5. Communicate consistently and transparently.
Whatever measures you implement, their success relies on communication. Ensure that employees clearly understand what the goals of implementing AI are, what the rules are, and how decisions about AI in the company are made. Do not forget to share successes: if a team has expedited a process by 30% due to officially deployed AI or developed something new, publish it internally as a case study. Be open about mistakes or incidents (without targeting specific individuals). This demonstrates that transparency is more important than perfection. Uncertainty and ambiguity are fertile ground for continued underground AI usage. Clear, consistent communication reduces the need for clandestine activities. Every employee should understand how AI fits into the company's strategy and how they can contribute themselves.
6. Proactively monitor and assess the situation.

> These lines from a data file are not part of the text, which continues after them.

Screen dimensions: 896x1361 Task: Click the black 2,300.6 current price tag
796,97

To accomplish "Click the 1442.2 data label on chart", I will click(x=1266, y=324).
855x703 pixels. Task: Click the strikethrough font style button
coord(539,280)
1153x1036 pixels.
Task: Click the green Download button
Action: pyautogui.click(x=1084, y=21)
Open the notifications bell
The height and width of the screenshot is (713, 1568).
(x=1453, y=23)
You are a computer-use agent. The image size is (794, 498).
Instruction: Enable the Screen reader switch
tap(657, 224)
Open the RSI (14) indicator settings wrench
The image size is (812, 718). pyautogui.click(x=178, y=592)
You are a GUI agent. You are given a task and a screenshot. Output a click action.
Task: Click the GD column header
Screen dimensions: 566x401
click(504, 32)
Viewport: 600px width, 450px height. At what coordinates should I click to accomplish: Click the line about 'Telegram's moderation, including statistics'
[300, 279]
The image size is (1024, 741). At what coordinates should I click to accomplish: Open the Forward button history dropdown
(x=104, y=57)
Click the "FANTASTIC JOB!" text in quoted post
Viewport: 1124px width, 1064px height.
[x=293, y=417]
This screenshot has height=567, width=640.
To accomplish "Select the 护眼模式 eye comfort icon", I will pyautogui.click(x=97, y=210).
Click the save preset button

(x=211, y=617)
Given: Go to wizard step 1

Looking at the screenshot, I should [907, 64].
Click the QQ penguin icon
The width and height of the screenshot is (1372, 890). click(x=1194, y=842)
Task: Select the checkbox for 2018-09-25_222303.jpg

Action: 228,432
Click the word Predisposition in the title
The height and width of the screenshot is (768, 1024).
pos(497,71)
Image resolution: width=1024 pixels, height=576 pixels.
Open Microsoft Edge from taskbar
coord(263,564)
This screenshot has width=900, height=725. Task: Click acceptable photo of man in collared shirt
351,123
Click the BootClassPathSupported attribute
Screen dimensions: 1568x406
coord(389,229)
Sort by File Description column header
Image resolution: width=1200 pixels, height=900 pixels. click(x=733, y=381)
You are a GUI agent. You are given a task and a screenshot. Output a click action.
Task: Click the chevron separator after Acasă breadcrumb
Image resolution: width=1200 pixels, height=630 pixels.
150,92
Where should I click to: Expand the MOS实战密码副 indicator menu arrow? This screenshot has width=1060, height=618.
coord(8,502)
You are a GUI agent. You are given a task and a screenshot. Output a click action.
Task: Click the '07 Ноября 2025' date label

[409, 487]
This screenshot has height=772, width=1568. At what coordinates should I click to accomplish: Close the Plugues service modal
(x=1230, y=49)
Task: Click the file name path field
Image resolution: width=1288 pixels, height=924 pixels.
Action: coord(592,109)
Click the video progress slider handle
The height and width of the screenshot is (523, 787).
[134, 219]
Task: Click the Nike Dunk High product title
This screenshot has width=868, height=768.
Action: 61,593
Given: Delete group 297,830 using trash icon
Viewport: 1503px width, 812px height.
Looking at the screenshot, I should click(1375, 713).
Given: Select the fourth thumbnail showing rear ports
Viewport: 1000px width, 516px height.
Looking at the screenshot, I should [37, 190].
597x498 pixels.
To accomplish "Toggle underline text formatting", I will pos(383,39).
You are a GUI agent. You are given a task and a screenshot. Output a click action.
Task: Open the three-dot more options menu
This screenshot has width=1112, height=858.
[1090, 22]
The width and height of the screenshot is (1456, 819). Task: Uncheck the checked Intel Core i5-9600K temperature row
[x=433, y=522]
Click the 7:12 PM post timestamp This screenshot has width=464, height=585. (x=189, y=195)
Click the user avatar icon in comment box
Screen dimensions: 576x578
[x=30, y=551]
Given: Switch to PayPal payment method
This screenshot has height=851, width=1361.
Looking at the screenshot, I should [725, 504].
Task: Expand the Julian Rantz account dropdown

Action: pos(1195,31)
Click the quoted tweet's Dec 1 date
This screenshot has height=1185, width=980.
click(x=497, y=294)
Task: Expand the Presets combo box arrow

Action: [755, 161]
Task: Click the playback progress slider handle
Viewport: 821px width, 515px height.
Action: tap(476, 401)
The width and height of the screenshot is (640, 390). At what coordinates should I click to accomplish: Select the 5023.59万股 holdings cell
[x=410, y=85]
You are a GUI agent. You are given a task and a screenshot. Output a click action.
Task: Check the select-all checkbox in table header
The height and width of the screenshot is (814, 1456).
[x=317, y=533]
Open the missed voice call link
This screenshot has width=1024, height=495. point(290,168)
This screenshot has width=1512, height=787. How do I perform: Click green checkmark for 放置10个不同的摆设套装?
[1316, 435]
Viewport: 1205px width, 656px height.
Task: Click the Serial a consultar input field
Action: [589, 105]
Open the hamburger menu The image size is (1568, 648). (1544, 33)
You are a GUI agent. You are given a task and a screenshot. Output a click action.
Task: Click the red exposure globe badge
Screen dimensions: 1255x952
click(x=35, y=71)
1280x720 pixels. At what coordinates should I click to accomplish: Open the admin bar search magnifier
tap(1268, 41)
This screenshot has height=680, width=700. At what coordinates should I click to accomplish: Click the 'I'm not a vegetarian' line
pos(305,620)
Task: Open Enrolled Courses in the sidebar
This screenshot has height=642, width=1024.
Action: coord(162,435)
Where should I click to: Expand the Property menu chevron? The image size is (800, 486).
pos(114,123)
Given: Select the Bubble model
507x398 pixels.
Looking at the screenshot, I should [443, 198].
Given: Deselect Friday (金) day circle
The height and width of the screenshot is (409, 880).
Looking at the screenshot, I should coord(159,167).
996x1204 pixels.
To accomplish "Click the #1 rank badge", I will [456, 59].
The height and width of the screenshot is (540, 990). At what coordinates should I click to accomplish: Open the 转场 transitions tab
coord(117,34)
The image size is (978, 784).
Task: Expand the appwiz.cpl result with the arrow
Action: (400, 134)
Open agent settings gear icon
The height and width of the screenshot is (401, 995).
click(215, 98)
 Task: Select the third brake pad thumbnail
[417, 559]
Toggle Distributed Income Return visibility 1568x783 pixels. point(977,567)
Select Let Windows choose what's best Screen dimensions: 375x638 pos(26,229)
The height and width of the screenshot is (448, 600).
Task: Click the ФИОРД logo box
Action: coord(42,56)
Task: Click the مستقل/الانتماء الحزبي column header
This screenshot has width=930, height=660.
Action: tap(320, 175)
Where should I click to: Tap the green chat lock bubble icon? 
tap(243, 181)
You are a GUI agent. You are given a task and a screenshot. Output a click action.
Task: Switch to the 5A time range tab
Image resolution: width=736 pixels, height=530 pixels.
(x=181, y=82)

It is beneficial to get a real picture of the current state and continuously update it. Conduct an anonymous survey or audit: ask people what tools they use to ease their work, or look at recent outstanding outputs and investigate whether they played a role in AI. You may discover more innovations (and potential risks) than you realized. Use this information positively – as input for further rule adjustments, for the offer of new training or for identifying areas where investments in official AI tools would make sense. Maintain an open feedback channel: encourage teams to report where official tools are insufficient and why they opt for alternatives. This allows you to get ahead, and instead of firefighting after security incidents, you will know in advance about employees' actions and be able to guide them in time. At the same time, it sends a signal that you care about support, not surveillance.
How to transform shadow AI from a risk into a competitive advantage
Shadow AI is not something that can be simply banned or ignored. It is feedback from your employees indicating where your organizational structures and processes are failing to keep pace with innovation.
Shadow AI is, in practice, a conflict of motivations: management wants speed and innovation, the business wants performance and results, but security has KPIs set such that "the best incident is no incident at all." And when security is evaluated primarily on the basis that nothing happened, it naturally ends up with bans, because prohibition is the simplest way to reduce personal risk. However, the company does not create security this way, but a blind spot: the use of AI shifts outside of official tools and control, and the actual risk increases.
Therefore, it is primarily not a technical question but one of governance and leadership. If management does not align goals (and responsibility) across roles, everyone will play "their own game": security will hinder, business will circumvent, IT will be frustrated, and employees will do it their way. The solution is to give AI a clear mandate from above, define an acceptable level of risk according to data types, and set KPIs to reward safe enablement, not blanket blocking.